(What you should do): Copy out every line of the data below that contains the word "will".

(Available records):
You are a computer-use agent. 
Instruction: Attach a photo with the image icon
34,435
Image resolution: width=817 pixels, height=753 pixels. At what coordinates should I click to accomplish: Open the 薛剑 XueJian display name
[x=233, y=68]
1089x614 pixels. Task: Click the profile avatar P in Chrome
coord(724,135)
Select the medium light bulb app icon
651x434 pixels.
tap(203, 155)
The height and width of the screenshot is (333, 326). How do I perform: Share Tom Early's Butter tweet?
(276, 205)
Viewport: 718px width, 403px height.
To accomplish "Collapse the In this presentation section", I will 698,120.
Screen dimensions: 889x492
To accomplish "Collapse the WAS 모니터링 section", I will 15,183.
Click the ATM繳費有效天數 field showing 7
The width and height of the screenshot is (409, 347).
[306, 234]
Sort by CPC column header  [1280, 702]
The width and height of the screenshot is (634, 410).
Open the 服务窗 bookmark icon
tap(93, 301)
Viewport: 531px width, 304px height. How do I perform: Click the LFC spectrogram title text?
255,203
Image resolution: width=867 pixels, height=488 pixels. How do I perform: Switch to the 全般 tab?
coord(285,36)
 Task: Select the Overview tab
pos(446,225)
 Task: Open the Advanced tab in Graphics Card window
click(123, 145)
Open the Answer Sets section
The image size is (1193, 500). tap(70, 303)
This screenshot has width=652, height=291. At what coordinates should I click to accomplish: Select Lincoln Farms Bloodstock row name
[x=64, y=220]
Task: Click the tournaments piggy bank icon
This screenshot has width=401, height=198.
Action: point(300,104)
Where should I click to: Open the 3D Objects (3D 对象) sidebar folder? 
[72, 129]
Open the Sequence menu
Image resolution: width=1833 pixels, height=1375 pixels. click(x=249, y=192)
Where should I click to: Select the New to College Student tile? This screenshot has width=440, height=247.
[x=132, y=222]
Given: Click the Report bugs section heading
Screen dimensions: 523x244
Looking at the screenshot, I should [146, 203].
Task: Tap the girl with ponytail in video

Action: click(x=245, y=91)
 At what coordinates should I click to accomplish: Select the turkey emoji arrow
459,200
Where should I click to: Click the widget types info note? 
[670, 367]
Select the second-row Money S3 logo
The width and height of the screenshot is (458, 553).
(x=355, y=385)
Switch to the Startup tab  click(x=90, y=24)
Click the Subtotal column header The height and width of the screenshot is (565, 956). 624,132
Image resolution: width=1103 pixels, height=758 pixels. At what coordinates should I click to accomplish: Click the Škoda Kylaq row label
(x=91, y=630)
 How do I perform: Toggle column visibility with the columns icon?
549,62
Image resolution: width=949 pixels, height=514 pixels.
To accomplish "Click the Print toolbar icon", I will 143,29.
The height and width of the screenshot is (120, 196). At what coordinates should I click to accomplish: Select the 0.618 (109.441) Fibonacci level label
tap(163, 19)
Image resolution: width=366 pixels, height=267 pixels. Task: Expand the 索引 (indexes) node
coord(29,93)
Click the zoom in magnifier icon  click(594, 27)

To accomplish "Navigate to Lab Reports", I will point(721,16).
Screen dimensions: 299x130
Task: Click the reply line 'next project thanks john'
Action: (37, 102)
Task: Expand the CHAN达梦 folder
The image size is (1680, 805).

(Task response):
To accomplish "Collapse the In this presentation section", I will 698,120.
To accomplish "Collapse the WAS 모니터링 section", I will 15,183.
To accomplish "Click the Print toolbar icon", I will 143,29.
To accomplish "Navigate to Lab Reports", I will point(721,16).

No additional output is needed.